In the global automotive industry is taking a new configuration in the light of new competitors and new markets in the sector. Basically, the entry of India and China, with its own designs and with growth of double-digit domestic market, and Brazil, Mexico and Russia partners with major industry leaders with the ability to supply domestic demand and regional markets, which demand products different.
Recently, President Felipe Calderon stated that Mexico has decided to make the “new country the car”, the best investment destination in the world for the automotive industry. This, at the opening ceremony for the building of a new Chrysler plant in Saltillo, Coahuila., With an investment of 550 million dollars, according to company information.
In the case of Mexico, is seen as a favorable environment priorities are cen-tered in: Security, tourism, infrastructure and job creation.
The number of cars sold in the country in 2005, has been 1.132 million new cars, according to the Mexican Association of Automotive Industry (AMIA), of which 60% are compact and subcompact. However, the report said, sales of subcompacts, and September 2006, has fallen 12.3% and 7.8% minivan, the above due to consumer preference for SUVs and Crossover.

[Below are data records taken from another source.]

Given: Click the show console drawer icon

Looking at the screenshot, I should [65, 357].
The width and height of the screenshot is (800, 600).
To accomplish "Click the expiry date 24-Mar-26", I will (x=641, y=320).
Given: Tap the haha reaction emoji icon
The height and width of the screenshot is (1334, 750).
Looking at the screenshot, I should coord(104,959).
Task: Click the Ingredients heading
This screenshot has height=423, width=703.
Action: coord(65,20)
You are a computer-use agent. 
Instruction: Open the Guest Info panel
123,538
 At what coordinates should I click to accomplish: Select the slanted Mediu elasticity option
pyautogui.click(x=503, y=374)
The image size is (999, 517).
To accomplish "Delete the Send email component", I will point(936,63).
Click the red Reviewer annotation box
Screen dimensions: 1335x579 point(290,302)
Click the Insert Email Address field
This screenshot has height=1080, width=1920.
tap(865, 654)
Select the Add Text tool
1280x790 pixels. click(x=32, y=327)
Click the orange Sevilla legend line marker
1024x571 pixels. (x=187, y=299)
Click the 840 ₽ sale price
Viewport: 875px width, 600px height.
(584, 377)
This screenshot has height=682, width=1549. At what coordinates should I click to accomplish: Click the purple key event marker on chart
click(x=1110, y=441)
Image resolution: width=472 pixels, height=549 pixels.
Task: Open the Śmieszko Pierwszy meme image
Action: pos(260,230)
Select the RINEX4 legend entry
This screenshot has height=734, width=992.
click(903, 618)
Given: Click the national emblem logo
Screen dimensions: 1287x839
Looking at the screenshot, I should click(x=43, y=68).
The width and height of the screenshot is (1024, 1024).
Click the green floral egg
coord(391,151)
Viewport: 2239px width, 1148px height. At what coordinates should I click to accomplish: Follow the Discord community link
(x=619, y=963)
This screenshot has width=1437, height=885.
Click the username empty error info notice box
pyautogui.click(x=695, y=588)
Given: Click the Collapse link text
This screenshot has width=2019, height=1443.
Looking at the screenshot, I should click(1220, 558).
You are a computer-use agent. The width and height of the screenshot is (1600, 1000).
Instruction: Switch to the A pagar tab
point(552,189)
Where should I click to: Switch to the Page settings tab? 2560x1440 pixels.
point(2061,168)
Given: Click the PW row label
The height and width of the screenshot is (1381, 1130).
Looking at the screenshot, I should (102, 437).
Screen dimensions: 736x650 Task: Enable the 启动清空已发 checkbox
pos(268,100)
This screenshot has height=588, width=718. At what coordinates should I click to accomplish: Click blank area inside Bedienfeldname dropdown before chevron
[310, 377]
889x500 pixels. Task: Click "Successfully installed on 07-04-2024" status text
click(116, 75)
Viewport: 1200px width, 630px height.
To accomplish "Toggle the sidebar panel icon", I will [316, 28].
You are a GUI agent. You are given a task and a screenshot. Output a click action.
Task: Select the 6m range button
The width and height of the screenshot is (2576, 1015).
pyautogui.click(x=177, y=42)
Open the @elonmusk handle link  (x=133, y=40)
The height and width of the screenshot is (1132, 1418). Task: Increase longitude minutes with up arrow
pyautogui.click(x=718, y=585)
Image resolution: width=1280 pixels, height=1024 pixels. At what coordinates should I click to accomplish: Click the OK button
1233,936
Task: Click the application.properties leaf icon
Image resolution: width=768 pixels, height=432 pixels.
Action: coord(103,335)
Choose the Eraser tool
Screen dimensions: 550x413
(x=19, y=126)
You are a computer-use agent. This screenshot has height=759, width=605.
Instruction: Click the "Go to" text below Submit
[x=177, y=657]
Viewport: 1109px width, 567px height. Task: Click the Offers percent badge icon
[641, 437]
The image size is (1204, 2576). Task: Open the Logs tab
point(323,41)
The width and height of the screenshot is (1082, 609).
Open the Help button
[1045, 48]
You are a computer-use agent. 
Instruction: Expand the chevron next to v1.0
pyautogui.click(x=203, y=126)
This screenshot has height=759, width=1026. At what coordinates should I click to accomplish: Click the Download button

The cheaper cars are the Chevy, Atos, Matiz, Ford Ka and Pointer, with prices ranging between 78,000 and 110,000 pesos per unit. This leaves a gap in the market for which China and India are developing a product. India being very aggressive to set a price target of $ 2,500.
In Mexico, this is a neglected, in part, satisfied with the importation of used cars, since they have an average cost less than $ 2,000. According to Melgar and Associates vehicle fleet of cars illegal in our country, amounted to 4, 476.000 from 1972 to 2006, which have been regularized in the same period, 990.867 units.
It also reveals an important opportunity in cars with public money of about 50,000 pesos, in cash transactions on credit, since there is no offer on the popular sector, this being a forgotten segment of big business.
The major threat in low-income sectors is fully open the market of used cars from the United States (U.S.) from 2009, with the side effects that this implies in terms of job creation, pollution, taxes and others.
To counter these effects, the country’s industrial policy must be adequate to promote the growth of popular car sector, through manufacturing technologies low-cost, labor-intensive along the production chain and logistics, creating value for the country.